Primero, hay que validar el dolor. Lo que sentiste esa noche –o en los días posteriores– es real. Desde el shock hasta la culpa de haber salido ileso, pasando por la impotencia de no haber podido ayudar. Nombrar el trauma es el primer paso para desactivarlo.
Luego, debemos resistir el impulso de callarnos. Hablar, compartir, escribir, buscar espacios de expresión emocional es vital. El silencio sostenido solo cristaliza la herida.
También es importante resistir la saturación de imágenes violentas. No estás obligado a revivir el trauma para demostrar empatía. Cuidarte emocionalmente no es egoísmo; es responsabilidad afectiva contigo y con los demás.
Y quizás lo más urgente: transformar el dolor en acción. Preguntarnos por qué ocurrió. Si hubo negligencia, si se cumplieron los protocolos, si hay responsables. La justicia no alivia el duelo, pero puede evitar que vuelva a repetirse.

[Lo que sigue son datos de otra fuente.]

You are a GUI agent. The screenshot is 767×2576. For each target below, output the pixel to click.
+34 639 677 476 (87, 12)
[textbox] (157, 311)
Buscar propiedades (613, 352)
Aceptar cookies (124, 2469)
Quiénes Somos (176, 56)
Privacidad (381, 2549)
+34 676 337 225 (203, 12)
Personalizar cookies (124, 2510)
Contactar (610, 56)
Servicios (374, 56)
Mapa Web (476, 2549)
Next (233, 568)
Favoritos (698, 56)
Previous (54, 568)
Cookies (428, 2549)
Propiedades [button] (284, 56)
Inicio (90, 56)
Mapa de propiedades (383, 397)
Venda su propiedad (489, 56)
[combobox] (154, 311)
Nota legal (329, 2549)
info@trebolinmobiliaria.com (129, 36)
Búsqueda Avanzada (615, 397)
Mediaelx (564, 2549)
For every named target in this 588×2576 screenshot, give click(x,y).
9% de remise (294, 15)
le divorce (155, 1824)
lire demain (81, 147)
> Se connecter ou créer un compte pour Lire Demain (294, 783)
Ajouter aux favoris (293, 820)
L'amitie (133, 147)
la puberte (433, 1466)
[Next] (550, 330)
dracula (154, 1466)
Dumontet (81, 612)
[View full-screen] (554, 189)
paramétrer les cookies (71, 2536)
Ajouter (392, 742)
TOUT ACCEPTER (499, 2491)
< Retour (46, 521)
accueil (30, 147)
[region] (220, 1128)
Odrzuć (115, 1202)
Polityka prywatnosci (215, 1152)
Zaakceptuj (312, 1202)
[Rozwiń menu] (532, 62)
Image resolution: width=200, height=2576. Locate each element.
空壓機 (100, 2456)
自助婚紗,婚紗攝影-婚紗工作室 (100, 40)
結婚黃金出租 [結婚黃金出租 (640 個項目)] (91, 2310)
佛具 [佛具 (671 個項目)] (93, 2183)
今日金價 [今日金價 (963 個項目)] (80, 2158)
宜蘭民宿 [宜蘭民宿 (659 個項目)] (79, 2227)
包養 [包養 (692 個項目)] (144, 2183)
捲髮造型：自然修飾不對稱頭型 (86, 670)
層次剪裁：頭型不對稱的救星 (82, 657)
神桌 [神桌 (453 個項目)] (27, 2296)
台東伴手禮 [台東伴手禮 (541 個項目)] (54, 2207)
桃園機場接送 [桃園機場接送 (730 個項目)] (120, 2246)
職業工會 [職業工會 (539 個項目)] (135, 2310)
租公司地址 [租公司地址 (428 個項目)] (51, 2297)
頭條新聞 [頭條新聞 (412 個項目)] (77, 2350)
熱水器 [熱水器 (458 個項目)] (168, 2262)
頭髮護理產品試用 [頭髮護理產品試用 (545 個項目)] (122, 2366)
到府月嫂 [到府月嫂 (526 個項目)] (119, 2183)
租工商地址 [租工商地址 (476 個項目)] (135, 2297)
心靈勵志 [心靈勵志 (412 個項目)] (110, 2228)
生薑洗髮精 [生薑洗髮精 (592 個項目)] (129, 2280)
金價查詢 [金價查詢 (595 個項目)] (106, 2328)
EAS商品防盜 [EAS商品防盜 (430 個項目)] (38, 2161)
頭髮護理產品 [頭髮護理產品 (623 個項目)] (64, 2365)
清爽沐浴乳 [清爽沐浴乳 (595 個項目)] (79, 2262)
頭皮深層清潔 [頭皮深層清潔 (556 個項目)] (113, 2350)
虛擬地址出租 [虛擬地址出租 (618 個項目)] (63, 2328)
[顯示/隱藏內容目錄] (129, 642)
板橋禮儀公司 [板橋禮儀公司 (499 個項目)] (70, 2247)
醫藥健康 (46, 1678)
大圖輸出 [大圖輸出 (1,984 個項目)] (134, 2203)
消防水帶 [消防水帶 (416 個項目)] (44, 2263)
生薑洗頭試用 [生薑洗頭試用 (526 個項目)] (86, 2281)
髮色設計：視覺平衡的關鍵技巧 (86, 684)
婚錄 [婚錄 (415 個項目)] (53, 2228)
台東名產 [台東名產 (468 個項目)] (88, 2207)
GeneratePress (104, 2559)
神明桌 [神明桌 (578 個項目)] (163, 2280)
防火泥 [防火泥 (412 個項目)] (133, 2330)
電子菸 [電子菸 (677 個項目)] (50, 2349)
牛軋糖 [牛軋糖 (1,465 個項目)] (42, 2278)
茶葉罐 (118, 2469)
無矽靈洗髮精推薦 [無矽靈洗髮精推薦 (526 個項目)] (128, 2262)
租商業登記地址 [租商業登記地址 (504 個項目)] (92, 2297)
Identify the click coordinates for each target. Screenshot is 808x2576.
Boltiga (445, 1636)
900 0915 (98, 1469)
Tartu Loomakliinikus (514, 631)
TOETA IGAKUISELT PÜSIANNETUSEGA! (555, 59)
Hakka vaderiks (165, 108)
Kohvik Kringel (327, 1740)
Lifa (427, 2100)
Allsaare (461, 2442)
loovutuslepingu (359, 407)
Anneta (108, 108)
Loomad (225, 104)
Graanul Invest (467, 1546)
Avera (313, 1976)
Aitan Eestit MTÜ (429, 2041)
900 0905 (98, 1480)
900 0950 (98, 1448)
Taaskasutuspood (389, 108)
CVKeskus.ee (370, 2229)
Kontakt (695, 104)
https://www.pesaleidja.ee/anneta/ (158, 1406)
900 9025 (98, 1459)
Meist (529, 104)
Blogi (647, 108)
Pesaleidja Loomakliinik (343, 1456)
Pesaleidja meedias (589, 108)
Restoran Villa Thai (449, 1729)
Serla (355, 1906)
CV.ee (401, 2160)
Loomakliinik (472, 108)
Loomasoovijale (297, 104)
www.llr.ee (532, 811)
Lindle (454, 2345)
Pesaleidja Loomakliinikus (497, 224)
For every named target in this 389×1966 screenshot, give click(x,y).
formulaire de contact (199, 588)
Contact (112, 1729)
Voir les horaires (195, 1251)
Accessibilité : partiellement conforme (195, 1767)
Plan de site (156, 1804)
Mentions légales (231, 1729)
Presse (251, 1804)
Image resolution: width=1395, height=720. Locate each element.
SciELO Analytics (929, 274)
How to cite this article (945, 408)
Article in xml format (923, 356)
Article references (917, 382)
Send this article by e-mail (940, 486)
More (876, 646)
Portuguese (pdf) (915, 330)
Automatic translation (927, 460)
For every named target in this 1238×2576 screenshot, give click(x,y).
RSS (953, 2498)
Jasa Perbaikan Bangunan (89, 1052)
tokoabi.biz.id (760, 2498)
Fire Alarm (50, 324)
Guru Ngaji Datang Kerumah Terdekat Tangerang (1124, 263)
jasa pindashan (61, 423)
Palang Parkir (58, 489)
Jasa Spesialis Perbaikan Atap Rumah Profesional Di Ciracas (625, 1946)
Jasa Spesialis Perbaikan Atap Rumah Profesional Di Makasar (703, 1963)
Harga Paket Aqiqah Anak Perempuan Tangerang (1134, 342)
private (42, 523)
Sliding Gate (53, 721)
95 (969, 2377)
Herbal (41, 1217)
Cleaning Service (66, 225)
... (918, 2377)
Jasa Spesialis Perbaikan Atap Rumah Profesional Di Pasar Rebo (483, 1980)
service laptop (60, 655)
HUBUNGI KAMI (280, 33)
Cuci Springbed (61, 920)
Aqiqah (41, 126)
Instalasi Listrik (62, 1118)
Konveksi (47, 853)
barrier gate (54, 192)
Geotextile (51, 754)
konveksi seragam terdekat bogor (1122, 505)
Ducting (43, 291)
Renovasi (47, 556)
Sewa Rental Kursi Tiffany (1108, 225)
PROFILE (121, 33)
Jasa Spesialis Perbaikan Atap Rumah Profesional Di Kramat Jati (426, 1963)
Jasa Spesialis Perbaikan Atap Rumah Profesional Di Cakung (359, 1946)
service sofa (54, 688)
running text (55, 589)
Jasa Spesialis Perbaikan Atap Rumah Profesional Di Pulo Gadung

En momentos como este, necesitamos reencontrarnos como comunidad. Ayudar, donar, acompañar, abrazar. Porque sanar no es olvidar: es seguir viviendo sin dejar de sentir.
Estas recomendaciones son sugerencias generales respaldadas por profesionales de la salud mental que trabajan en contextos de trauma colectivo y emergencias emocionales. Siempre es recomendable buscar acompañamiento psicológico si el impacto emocional persiste.
Hoy lloramos juntos. Mañana, también nos toca reconstruirnos juntos.